**Problem to solve:** Return the entries in their entirety, precisely as given.

Entries taken from a collection
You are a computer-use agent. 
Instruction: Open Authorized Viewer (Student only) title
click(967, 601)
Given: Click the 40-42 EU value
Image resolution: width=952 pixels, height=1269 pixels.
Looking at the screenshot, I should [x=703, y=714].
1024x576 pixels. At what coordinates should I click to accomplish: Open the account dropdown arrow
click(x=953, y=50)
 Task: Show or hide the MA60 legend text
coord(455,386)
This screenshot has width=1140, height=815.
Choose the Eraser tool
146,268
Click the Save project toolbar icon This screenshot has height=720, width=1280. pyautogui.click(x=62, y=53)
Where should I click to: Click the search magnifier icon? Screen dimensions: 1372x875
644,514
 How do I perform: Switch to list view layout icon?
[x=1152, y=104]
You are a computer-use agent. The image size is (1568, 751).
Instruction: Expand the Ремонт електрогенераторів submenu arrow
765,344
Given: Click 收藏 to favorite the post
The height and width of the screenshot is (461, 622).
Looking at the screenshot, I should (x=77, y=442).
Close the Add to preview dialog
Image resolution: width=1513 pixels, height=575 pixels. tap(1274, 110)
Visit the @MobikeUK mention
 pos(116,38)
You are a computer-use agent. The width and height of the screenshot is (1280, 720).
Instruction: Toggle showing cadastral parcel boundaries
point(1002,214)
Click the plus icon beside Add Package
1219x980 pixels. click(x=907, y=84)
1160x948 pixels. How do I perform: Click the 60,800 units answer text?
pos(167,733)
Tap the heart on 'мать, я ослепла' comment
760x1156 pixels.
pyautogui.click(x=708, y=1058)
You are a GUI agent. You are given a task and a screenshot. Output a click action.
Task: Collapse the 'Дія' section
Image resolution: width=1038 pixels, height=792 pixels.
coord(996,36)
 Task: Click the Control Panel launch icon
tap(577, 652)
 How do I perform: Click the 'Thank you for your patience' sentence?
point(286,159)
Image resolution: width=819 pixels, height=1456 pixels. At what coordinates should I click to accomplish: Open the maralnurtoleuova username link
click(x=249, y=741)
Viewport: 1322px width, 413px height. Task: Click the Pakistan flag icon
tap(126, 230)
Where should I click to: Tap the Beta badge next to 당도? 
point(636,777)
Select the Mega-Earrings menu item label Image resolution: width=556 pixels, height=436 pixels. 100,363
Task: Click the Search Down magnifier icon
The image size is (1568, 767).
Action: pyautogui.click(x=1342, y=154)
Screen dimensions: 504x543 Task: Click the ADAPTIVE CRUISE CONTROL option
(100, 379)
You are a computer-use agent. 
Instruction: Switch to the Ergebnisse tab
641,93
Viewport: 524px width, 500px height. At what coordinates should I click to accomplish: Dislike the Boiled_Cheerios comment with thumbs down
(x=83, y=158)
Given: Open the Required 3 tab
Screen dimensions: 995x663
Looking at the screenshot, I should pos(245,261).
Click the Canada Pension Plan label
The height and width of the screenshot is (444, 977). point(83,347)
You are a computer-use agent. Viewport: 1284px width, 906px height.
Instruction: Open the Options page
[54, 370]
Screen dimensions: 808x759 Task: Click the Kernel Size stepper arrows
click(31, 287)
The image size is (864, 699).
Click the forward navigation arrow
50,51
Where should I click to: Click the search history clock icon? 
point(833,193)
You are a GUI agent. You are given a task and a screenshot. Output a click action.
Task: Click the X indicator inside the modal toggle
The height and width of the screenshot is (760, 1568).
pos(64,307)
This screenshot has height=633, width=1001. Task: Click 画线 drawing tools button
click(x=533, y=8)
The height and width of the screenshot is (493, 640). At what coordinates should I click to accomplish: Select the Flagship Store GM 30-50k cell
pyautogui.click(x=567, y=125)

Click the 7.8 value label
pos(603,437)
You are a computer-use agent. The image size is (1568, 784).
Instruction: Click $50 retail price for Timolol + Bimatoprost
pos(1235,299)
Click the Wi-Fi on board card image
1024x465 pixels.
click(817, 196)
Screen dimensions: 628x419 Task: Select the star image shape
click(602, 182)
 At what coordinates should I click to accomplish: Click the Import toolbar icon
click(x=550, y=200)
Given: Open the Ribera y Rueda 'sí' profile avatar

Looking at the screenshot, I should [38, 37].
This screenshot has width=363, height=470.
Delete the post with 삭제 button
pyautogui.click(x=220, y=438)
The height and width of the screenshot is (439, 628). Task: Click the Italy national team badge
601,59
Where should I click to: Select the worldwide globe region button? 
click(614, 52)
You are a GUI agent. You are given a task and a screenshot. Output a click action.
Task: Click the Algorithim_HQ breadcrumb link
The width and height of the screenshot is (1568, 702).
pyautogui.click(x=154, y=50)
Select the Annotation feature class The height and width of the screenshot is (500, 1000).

**Task answer:**
You are a computer-use agent. 
Instruction: Open Authorized Viewer (Student only) title
click(967, 601)
Given: Click the 40-42 EU value
Image resolution: width=952 pixels, height=1269 pixels.
Looking at the screenshot, I should [x=703, y=714].
1024x576 pixels. At what coordinates should I click to accomplish: Open the account dropdown arrow
click(x=953, y=50)
 Task: Show or hide the MA60 legend text
coord(455,386)
This screenshot has width=1140, height=815.
Choose the Eraser tool
146,268
Click the Save project toolbar icon This screenshot has height=720, width=1280. pyautogui.click(x=62, y=53)
Where should I click to: Click the search magnifier icon? Screen dimensions: 1372x875
644,514
 How do I perform: Switch to list view layout icon?
[x=1152, y=104]
You are a computer-use agent. The image size is (1568, 751).
Instruction: Expand the Ремонт електрогенераторів submenu arrow
765,344
Given: Click 收藏 to favorite the post
The height and width of the screenshot is (461, 622).
Looking at the screenshot, I should (x=77, y=442).
Close the Add to preview dialog
Image resolution: width=1513 pixels, height=575 pixels. tap(1274, 110)
Visit the @MobikeUK mention
 pos(116,38)
You are a computer-use agent. The width and height of the screenshot is (1280, 720).
Instruction: Toggle showing cadastral parcel boundaries
point(1002,214)
Click the plus icon beside Add Package
1219x980 pixels. click(x=907, y=84)
1160x948 pixels. How do I perform: Click the 60,800 units answer text?
pos(167,733)
Tap the heart on 'мать, я ослепла' comment
760x1156 pixels.
pyautogui.click(x=708, y=1058)
You are a GUI agent. You are given a task and a screenshot. Output a click action.
Task: Collapse the 'Дія' section
Image resolution: width=1038 pixels, height=792 pixels.
coord(996,36)
 Task: Click the Control Panel launch icon
tap(577, 652)
 How do I perform: Click the 'Thank you for your patience' sentence?
point(286,159)
Image resolution: width=819 pixels, height=1456 pixels. At what coordinates should I click to accomplish: Open the maralnurtoleuova username link
click(x=249, y=741)
Viewport: 1322px width, 413px height. Task: Click the Pakistan flag icon
tap(126, 230)
Where should I click to: Tap the Beta badge next to 당도? 
point(636,777)
Select the Mega-Earrings menu item label Image resolution: width=556 pixels, height=436 pixels. 100,363
Task: Click the Search Down magnifier icon
The image size is (1568, 767).
Action: pyautogui.click(x=1342, y=154)
Screen dimensions: 504x543 Task: Click the ADAPTIVE CRUISE CONTROL option
(100, 379)
You are a computer-use agent. 
Instruction: Switch to the Ergebnisse tab
641,93
Viewport: 524px width, 500px height. At what coordinates should I click to accomplish: Dislike the Boiled_Cheerios comment with thumbs down
(x=83, y=158)
Given: Open the Required 3 tab
Screen dimensions: 995x663
Looking at the screenshot, I should pos(245,261).
Click the Canada Pension Plan label
The height and width of the screenshot is (444, 977). point(83,347)
You are a computer-use agent. Viewport: 1284px width, 906px height.
Instruction: Open the Options page
[54, 370]
Screen dimensions: 808x759 Task: Click the Kernel Size stepper arrows
click(31, 287)
The image size is (864, 699).
Click the forward navigation arrow
50,51
Where should I click to: Click the search history clock icon? 
point(833,193)
You are a GUI agent. You are given a task and a screenshot. Output a click action.
Task: Click the X indicator inside the modal toggle
The height and width of the screenshot is (760, 1568).
pos(64,307)
This screenshot has height=633, width=1001. Task: Click 画线 drawing tools button
click(x=533, y=8)
The height and width of the screenshot is (493, 640). At what coordinates should I click to accomplish: Select the Flagship Store GM 30-50k cell
pyautogui.click(x=567, y=125)

Click the 7.8 value label
pos(603,437)
You are a computer-use agent. The image size is (1568, 784).
Instruction: Click $50 retail price for Timolol + Bimatoprost
pos(1235,299)
Click the Wi-Fi on board card image
1024x465 pixels.
click(817, 196)
Screen dimensions: 628x419 Task: Select the star image shape
click(602, 182)
 At what coordinates should I click to accomplish: Click the Import toolbar icon
click(x=550, y=200)
Given: Open the Ribera y Rueda 'sí' profile avatar

Looking at the screenshot, I should [38, 37].
This screenshot has width=363, height=470.
Delete the post with 삭제 button
pyautogui.click(x=220, y=438)
The height and width of the screenshot is (439, 628). Task: Click the Italy national team badge
601,59
Where should I click to: Select the worldwide globe region button? 
click(614, 52)
You are a GUI agent. You are given a task and a screenshot. Output a click action.
Task: Click the Algorithim_HQ breadcrumb link
The width and height of the screenshot is (1568, 702).
pyautogui.click(x=154, y=50)
Select the Annotation feature class The height and width of the screenshot is (500, 1000).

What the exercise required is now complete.